**Description of the task:** Write the next part of the article on the commitments Agile teams owe management and stakeholders, picking up right after its last sentence.

**Extract:**

- - -

8 True Commitments Agile Teams Owe Management and Stakeholders
Management commits real money to support a development team and expects real commitments from the team in return. In fact, if management wants the benefits of an Agile team, they need to commit to more than just budget (see “10 True Commitments Agile Teams Need from Management”). But what sort of commitments should management expect from…
Management commits real money to support a development team and expects real commitments from the team in return. In fact, if management wants the benefits of an Agile team, they need to commit to more than just budget (see “10 True Commitments Agile Teams Need from Management”). But what sort of commitments should management expect from an Agile team? Unfortunately, managers and business stakeholders still generally demand that teams deliver “fixed-scope milestones by specific dates” and have great difficulty grasping why such commitments are invariably unrealistic and self-destructive.
Instead, to lead teams to reliably produce real value, management should expect Agile teams to make the following commitments to themselves as well as to their management and stakeholders. Given that management has made good on all their commitments, the team can reasonably make these true commitments as well, not the cheats described below that we too often see.
1. Deliver and Deploy Frequently
Deliver working software updates every sprint and deploy into production frequently (every 2-3 sprints). Beginning teams may need a little ramp up interval, but neither validation nor value occurs until software works and is in operation. Note that the promised dates are firm but the scope of each delivery will “flex” as needed to meet the date despite contingencies.
Cheat: A delivery is made, but doesn’t really meet the agreed upon Definition of Done. The production release was “ready” but didn’t actually happen on the promised date because earlier pre-release deployments weren’t realistic enough to reveal all the procedural issues, logistical issues, conflicting events, etc.
2. Done by Definition
Assert items are done only when meeting Definition of Done (DoD) criteria.
Cheat: “Done” with coding and maybe unit testing but not actually integrated, peer-reviewed, fully tested, corrected to address known bugs, or other agreed upon criteria. The release “works for us,” but is not actually compatible with aspects of the current production environment.
3. Produce Quality
Act to minimize the risk of poor quality and actually deliver.
Cheat: We haven’t seen many bugs yet so we’re not worried about them–of course, we haven’t spent much time testing because we’re too busy cranking out features. Code coverage for automated tests is poor, and the few tests we do conduct are cursory. We don’t discuss design, pair program, or otherwise peer review. As long as it builds and seems to be working, we just keep on coding.

- - -

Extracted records
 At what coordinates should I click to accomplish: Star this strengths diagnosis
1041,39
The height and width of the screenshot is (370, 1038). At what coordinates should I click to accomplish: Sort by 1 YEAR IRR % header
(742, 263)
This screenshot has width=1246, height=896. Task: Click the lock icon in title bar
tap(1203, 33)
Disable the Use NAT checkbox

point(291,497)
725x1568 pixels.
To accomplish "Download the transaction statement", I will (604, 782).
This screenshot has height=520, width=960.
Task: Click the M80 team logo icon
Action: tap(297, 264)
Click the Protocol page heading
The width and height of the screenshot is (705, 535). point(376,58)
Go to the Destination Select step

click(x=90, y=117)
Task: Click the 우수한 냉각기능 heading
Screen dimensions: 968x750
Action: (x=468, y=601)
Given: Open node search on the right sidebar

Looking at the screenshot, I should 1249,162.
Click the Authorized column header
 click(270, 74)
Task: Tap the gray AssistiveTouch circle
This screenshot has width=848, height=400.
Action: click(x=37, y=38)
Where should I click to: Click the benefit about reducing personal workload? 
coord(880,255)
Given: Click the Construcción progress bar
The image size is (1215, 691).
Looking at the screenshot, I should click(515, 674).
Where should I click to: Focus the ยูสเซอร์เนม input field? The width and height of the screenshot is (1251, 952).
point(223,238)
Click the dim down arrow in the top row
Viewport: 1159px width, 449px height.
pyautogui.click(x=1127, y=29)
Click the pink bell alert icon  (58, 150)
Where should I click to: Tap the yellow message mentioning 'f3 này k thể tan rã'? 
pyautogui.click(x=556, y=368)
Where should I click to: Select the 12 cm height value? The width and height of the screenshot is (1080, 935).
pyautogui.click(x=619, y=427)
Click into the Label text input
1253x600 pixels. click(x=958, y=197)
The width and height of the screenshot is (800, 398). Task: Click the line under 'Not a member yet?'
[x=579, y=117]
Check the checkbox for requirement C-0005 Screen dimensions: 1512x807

- - -

**Output of the exercise:**
4. Swarm to Priority
Discuss the best order to work stories within the sprint and reinforce or adjust those priorities during standups. Work the Sprint Board “from right to left,” collectively focusing on finishing open stories before starting another.
Cheat: That task you need help with is not really my forte, it will be more efficient if I get the next story started instead. These three particular stories all involve some of the same code modules—best if I do all three simultaneously so I “don’t have to open the patient more than once.” In fact, it’s confusing coordinating multiple people on one story, let’s all just work on our own separate stories.
5. Honestly and Capably Advise
Provide good-faith assessments of story cost and risk to the Product Owner; constructively critique backlog priorities and individual stories; propose further story splitting (or combining) where it makes sense. Fairly measure and represent team performance and capability.
Cheat: Plan to achieve your full velocity in new stories regardless of what bugs you also plan to fix, or how much coordination you need to have with other groups. Don’t account for backlog grooming, and in fact, minimize effort on grooming by only having 1 or 2 team members participate.
6. Practice to Standard, with Intention
Negotiate with management and other project stakeholders the bounds of reasonable Agile practice in your organization. As needed, earn trust for greater autonomy by practicing within those guidelines, executing each practice to achieve its expected intent.
Cheat: We can check off on every practice, so we’re compliant. For that matter, the Agile Manifesto says the team should have autonomy so we should just make our own rules because we’re Agile.
7. Diligently Strive to Improve
Match your organization’s practice standard, then improve on it, your product, and your team’s performance. Take appropriate measurements, analyze root causes of problems, invest team capacity in accomplishing improvement actions, and honestly evaluate the results.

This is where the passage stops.